In the forum thread, condense the paragraph beginning "I've been through this exact process" into a short bulleted list that keeps its main facts.

→ Selected passage
========================================================================
By that token, Honda VTEC's and indeed all variable cam development work was a complete waste of time as it only yields performance at high RPM.

The "shove in the back" will be more pronounced in a car operating at 750bhp at 7000rpm (563 lbft) than a car operating at 850lbft at 4500 rpm (640bhp).

I've been through this exact process, ended up with the Vspec style turbos with billet wheels. They produce 760bhp and are maxed out at that and I'm on a stock engine and trans. I'm not planning on going any further and the extra bhp is definitely noticeable above stage 4, however it's probably not financially sensible.

I did it before the EFR's were out, and as above if you do it go for the EFR's as you have headroom to push on if you want to.

Having said that, to push further you'd need to forge the engine which means it comes out again so if you could get a cheap set of v-spec style turbo's that's probably a decent choice. You'll see very little difference on a stock engine and trans between the V-spec and EFR's but could see a huge price difference depending on where you buy them.

If you can get the EFR's within £1500-2000 of the V-specs then go for them, otherswise I'd just stick some Vspec style in.


----------



## D7reU (Jan 7, 2013)

dtox said:


> I'll let you know,
> 
> I'm exactly they same, MY12 with stock engine but I bought some LM700 turbos and AC intercooler with uprated fuel pumps so will let you know if it is any better.
> 
> ...



That would be great. Im based in West London though.

I just feel power tails off towards the end and not to redline. 

I was thinking of getting the AMS intercooler but is more cost effective to buy the Litchfield Superstock intercooler for 1k brand new.


----------



## D7reU (Jan 7, 2013)

borat52 said:


> By that token, Honda VTEC's and indeed all variable cam development work was a complete waste of time as it only yields performance at high RPM.
========================================================================
→ Dataset records
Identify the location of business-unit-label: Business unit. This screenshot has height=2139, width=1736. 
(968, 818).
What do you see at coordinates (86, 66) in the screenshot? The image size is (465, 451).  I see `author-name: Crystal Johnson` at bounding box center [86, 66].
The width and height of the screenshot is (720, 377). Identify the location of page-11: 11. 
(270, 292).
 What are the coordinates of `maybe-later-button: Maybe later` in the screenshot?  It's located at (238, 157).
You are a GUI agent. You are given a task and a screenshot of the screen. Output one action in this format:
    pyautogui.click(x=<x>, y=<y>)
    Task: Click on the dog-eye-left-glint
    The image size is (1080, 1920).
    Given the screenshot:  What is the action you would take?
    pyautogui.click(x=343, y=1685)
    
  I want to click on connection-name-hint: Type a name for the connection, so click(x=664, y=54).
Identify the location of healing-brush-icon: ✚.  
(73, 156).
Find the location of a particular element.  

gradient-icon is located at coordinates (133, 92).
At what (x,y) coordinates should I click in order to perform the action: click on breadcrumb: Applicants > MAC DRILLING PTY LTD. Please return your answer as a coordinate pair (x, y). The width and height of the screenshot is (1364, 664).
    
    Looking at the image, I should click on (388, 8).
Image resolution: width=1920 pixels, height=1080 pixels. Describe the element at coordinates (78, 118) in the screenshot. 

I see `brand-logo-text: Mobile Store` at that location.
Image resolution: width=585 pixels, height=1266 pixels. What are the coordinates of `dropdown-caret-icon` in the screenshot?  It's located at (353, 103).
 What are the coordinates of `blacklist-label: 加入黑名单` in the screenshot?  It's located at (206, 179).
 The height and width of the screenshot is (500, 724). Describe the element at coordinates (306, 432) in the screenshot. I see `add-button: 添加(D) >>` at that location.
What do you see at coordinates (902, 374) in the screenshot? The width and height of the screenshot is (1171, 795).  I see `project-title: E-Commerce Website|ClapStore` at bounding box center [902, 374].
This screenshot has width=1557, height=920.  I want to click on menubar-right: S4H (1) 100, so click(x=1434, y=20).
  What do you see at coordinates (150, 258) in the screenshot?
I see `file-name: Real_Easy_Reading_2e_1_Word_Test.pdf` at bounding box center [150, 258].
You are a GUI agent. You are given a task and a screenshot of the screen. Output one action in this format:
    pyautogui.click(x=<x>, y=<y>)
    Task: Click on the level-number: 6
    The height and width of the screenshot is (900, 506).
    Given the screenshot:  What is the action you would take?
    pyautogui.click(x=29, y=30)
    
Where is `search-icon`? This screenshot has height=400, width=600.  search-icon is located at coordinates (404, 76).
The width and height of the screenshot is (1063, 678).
========================================================================
→ Response
- Went with V-spec style turbos with billet wheels.
- They make 760 bhp and are maxed out at that figure.
- The setup runs on a stock engine and transmission.
- No plans to go any further.
- The extra power is clearly noticeable above stage 4, though probably not financially sensible.